Raw data.

....

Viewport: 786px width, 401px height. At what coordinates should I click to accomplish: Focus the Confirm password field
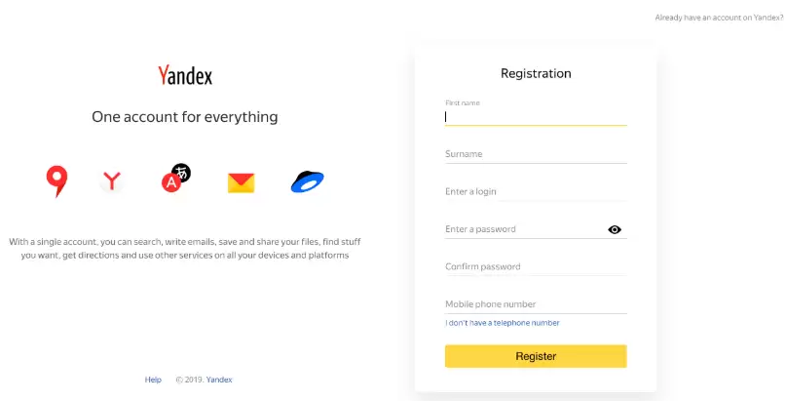[x=535, y=266]
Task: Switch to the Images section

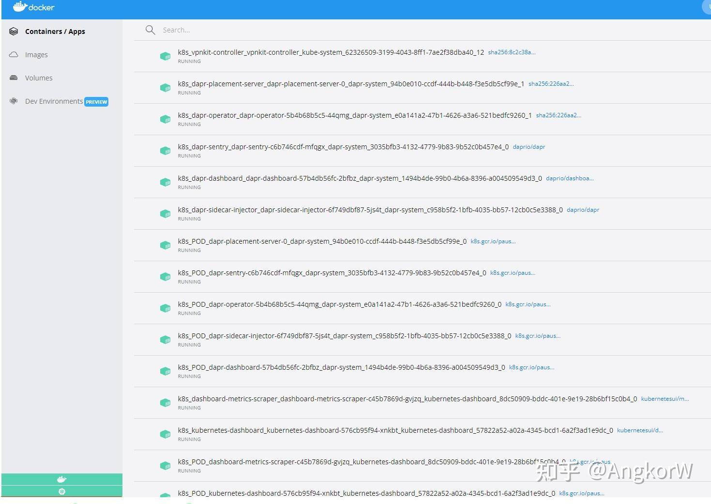Action: point(36,54)
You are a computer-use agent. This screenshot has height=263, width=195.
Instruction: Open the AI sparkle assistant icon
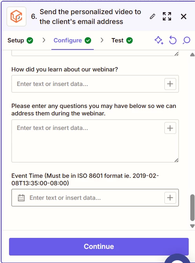tap(159, 40)
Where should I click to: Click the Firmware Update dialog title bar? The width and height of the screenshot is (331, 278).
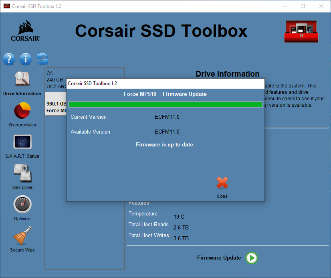tap(165, 83)
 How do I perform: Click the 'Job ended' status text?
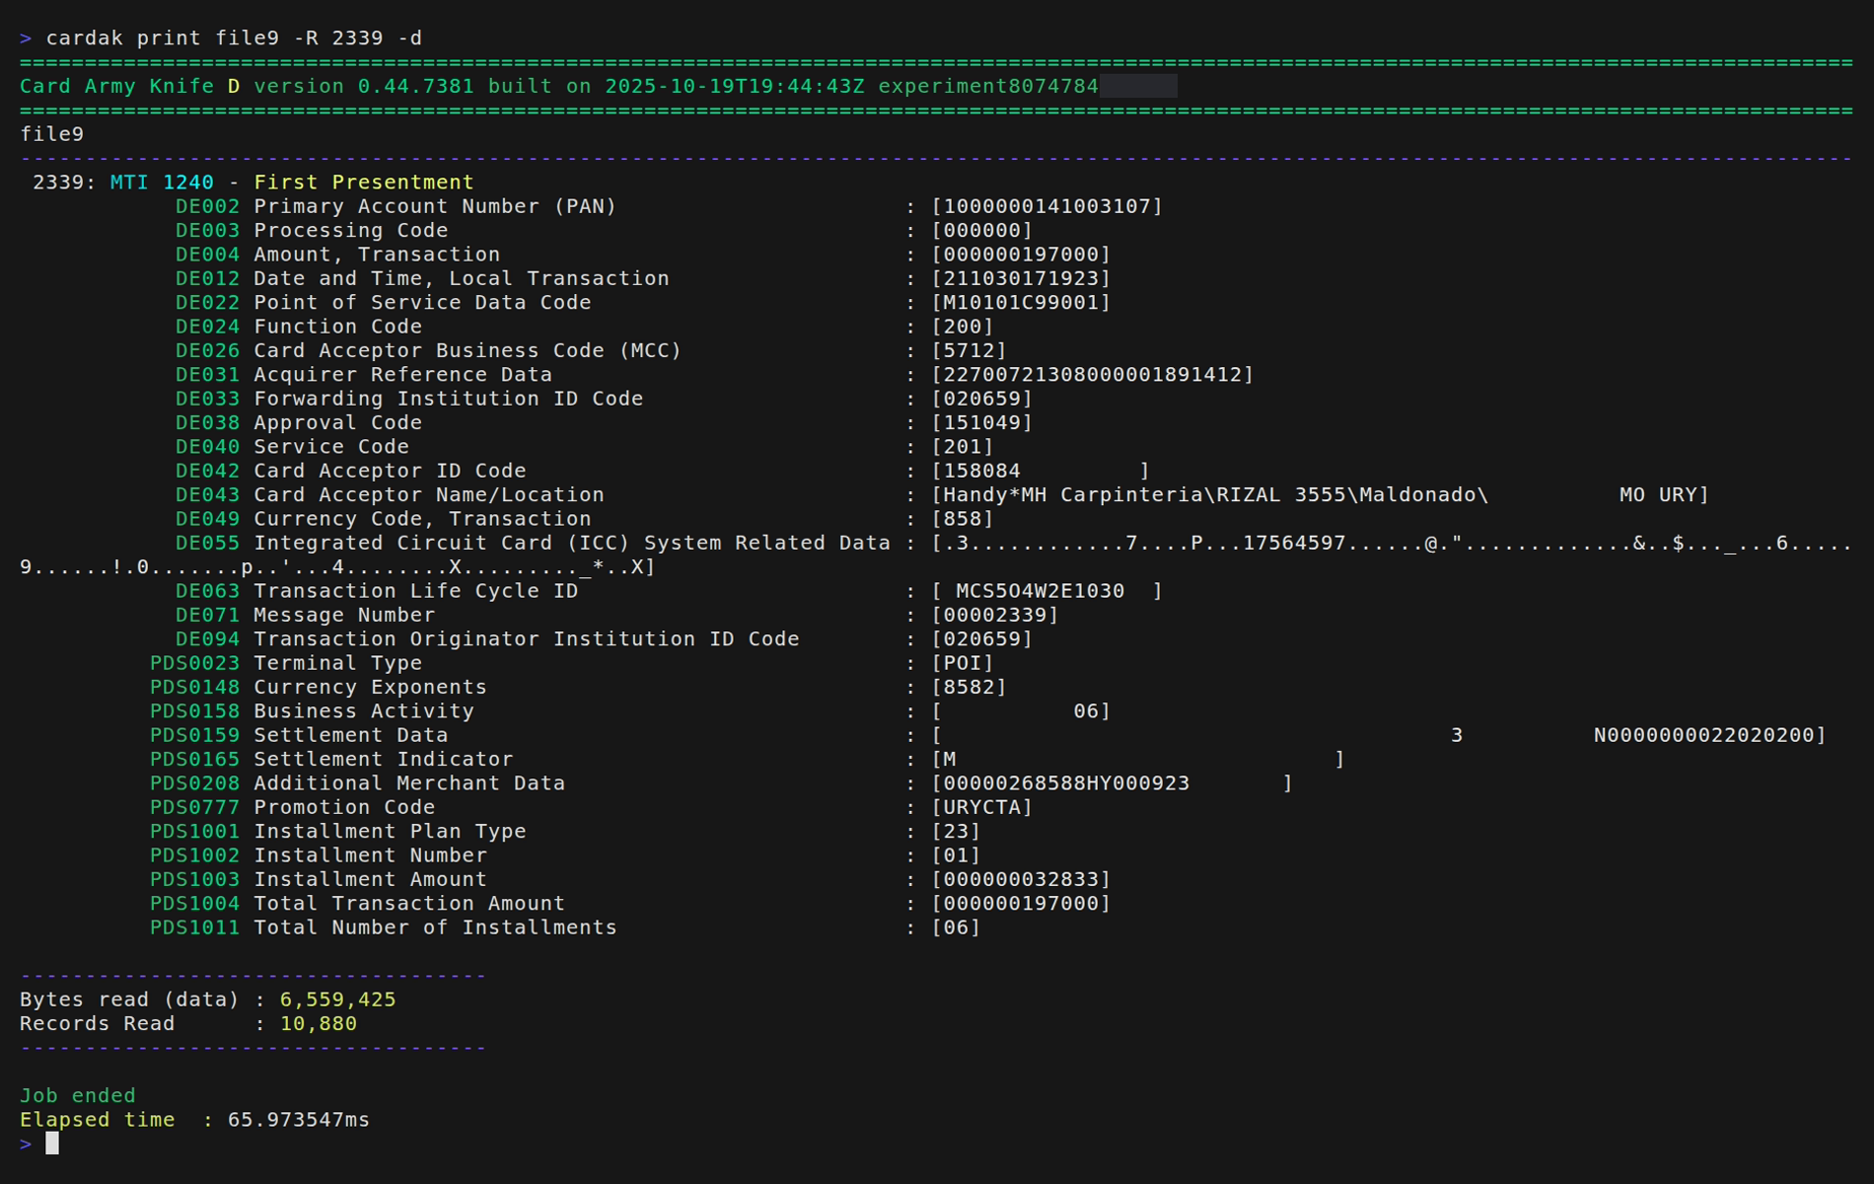click(x=78, y=1096)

....

Give back the full listing above word for word, and let no picture through.

Viewport: 786px width, 401px height. At what coordinates should I click to accomplish: Focus the Confirm password field
[x=535, y=266]
Task: Switch to the Images section

Action: point(36,54)
You are a computer-use agent. This screenshot has height=263, width=195.
Instruction: Open the AI sparkle assistant icon
tap(159, 40)
Where should I click to: Click the Firmware Update dialog title bar? The width and height of the screenshot is (331, 278).
tap(165, 83)
 How do I perform: Click the 'Job ended' status text?
click(x=78, y=1096)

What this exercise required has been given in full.